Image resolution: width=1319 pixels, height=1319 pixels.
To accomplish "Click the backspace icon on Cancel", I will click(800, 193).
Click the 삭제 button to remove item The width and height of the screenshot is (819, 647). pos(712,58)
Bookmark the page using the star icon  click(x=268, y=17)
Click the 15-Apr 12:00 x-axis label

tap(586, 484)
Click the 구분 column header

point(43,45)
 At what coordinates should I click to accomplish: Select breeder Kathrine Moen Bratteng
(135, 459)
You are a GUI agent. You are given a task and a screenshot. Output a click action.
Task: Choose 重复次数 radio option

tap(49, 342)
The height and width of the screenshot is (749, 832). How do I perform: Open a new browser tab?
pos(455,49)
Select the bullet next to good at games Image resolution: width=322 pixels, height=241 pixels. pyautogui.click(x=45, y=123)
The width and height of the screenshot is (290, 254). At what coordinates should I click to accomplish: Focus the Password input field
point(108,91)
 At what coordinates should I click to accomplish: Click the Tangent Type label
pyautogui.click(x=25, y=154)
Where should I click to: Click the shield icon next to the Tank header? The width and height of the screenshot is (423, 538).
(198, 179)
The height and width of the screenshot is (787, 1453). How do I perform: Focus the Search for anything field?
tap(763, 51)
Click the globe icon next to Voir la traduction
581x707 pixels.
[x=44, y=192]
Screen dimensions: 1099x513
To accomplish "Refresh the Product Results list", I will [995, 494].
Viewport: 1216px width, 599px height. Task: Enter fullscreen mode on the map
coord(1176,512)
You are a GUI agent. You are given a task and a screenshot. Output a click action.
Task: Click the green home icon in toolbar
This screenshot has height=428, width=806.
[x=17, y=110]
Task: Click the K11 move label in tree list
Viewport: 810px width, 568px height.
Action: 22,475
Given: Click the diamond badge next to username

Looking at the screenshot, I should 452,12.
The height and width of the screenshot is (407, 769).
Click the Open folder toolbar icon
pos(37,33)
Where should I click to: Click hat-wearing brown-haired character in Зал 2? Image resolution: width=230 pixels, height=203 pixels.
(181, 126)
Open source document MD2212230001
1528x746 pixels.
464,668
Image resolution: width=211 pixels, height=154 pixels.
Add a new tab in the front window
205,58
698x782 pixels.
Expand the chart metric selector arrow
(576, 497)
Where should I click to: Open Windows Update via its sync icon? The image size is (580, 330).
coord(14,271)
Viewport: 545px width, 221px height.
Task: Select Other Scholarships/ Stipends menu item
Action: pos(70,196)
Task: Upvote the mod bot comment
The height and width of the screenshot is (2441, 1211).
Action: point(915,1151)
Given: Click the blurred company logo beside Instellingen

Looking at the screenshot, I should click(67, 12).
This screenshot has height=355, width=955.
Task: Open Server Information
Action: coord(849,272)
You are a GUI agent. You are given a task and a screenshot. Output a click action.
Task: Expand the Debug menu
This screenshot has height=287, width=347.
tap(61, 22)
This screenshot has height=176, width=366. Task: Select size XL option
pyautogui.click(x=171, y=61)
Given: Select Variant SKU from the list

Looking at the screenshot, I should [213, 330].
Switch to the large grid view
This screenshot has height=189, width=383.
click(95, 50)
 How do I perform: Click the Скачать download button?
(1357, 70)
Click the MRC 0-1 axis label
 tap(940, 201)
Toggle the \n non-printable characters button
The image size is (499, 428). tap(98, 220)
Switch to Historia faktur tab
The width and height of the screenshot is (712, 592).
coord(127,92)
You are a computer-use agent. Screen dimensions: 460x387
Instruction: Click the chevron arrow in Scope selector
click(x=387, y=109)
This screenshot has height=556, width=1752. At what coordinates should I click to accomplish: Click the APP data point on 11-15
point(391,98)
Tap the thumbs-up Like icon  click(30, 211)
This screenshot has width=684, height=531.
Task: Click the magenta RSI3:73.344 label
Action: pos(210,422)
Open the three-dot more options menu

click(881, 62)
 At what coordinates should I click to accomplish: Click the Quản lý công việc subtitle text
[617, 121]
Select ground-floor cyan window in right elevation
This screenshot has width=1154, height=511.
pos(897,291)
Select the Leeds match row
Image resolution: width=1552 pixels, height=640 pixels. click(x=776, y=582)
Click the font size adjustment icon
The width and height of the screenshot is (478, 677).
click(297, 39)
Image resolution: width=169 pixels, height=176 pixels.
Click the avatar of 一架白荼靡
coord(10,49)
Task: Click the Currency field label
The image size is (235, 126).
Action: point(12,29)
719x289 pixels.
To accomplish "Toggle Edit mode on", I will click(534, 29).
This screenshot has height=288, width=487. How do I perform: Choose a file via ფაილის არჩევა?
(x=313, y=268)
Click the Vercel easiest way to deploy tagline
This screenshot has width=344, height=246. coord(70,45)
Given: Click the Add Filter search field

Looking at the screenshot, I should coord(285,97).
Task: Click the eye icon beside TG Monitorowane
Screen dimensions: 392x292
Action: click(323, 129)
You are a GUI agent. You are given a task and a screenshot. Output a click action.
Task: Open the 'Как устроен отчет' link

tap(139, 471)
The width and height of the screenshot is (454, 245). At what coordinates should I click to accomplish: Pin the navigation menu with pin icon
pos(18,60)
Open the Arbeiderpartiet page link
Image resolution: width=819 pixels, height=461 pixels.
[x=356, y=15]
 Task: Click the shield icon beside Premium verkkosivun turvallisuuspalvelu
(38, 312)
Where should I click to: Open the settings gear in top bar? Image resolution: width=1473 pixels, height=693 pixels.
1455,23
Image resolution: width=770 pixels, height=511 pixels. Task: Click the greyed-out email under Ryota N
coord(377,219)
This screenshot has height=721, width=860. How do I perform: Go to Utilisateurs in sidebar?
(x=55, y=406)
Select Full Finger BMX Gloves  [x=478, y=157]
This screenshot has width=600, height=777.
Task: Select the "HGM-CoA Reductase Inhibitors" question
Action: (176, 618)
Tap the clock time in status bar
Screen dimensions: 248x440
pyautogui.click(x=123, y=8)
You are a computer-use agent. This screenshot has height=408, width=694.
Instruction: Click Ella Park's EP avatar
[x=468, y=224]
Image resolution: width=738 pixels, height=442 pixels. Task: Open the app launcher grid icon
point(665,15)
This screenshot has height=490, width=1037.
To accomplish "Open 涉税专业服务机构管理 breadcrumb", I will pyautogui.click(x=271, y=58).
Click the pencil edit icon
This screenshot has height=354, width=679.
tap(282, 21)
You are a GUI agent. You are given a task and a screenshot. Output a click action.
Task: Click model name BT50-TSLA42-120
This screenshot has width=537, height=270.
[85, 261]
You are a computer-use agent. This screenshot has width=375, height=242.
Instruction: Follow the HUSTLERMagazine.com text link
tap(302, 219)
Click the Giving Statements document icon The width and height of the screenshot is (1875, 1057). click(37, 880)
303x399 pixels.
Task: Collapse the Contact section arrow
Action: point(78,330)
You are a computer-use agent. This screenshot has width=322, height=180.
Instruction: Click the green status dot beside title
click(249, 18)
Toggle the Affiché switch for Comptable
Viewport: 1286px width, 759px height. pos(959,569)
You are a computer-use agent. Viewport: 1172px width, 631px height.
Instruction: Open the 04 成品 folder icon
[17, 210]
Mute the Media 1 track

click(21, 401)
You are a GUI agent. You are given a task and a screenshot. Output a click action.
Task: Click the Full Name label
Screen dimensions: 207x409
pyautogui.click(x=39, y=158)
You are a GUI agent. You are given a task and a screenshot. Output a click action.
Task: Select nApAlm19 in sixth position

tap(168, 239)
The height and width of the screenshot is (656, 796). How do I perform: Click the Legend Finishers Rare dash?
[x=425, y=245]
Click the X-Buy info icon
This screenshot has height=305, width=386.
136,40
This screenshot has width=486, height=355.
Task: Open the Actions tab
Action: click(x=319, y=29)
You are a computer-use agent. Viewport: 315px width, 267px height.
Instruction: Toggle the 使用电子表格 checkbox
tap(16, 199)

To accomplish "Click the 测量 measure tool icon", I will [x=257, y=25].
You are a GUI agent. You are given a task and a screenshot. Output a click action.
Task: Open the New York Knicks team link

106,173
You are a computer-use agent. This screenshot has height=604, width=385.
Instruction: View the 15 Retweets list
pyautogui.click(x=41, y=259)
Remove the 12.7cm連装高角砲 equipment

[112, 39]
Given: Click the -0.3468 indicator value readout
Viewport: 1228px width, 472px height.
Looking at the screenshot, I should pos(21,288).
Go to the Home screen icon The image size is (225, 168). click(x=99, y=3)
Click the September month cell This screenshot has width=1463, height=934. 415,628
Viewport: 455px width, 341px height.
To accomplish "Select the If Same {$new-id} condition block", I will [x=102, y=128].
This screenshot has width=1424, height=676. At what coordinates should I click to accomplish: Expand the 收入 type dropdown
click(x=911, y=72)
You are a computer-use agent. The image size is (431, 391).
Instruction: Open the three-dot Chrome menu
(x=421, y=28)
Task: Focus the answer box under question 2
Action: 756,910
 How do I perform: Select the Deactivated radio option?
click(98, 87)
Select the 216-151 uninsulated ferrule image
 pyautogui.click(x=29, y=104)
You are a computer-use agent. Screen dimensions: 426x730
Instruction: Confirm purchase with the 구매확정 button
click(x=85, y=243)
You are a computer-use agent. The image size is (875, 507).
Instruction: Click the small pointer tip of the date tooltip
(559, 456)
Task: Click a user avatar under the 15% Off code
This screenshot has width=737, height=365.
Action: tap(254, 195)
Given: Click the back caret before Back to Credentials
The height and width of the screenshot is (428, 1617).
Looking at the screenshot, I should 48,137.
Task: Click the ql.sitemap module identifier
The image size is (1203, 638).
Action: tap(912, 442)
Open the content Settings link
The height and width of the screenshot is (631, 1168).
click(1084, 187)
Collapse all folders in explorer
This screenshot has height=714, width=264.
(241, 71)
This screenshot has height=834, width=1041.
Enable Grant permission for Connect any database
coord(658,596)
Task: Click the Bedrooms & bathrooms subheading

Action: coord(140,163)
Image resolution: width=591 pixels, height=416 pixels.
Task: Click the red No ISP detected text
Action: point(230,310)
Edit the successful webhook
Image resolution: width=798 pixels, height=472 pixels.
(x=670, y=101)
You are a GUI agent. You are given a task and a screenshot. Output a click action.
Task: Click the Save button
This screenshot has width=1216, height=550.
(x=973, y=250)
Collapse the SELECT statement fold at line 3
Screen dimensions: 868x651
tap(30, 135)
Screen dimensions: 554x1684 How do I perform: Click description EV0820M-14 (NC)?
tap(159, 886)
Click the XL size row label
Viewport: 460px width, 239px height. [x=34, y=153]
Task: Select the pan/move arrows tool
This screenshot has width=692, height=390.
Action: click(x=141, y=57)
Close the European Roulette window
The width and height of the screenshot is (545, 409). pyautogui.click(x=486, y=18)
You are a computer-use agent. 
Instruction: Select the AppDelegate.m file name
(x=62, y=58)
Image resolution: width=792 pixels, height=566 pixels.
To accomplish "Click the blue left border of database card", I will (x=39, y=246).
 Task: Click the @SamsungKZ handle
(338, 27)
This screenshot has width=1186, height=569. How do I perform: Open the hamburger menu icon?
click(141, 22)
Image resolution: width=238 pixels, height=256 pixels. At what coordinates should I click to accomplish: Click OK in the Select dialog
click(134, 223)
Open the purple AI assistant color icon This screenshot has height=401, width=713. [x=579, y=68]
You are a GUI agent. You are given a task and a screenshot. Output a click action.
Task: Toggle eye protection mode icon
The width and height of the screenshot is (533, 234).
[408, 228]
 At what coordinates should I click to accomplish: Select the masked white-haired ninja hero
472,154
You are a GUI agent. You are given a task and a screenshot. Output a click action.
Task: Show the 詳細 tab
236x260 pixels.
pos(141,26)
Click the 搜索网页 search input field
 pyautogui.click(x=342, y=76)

● ● ●

All lines with the word "computer" need to be copied from the data above.

**Task output**
You are a computer-use agent. Screen dimensions: 460x387
You are a computer-use agent. This screenshot has height=408, width=694.
You are a computer-use agent. This screenshot has width=375, height=242.
You are a computer-use agent. This screenshot has width=322, height=180.
You are a computer-use agent. Viewport: 1172px width, 631px height.
You are a computer-use agent. Viewport: 315px width, 267px height.
You are a computer-use agent. This screenshot has height=604, width=385.
You are a computer-use agent. The image size is (431, 391).
You are a computer-use agent. Screen dimensions: 426x730
You are a computer-use agent. The image size is (875, 507).
You are a computer-use agent. 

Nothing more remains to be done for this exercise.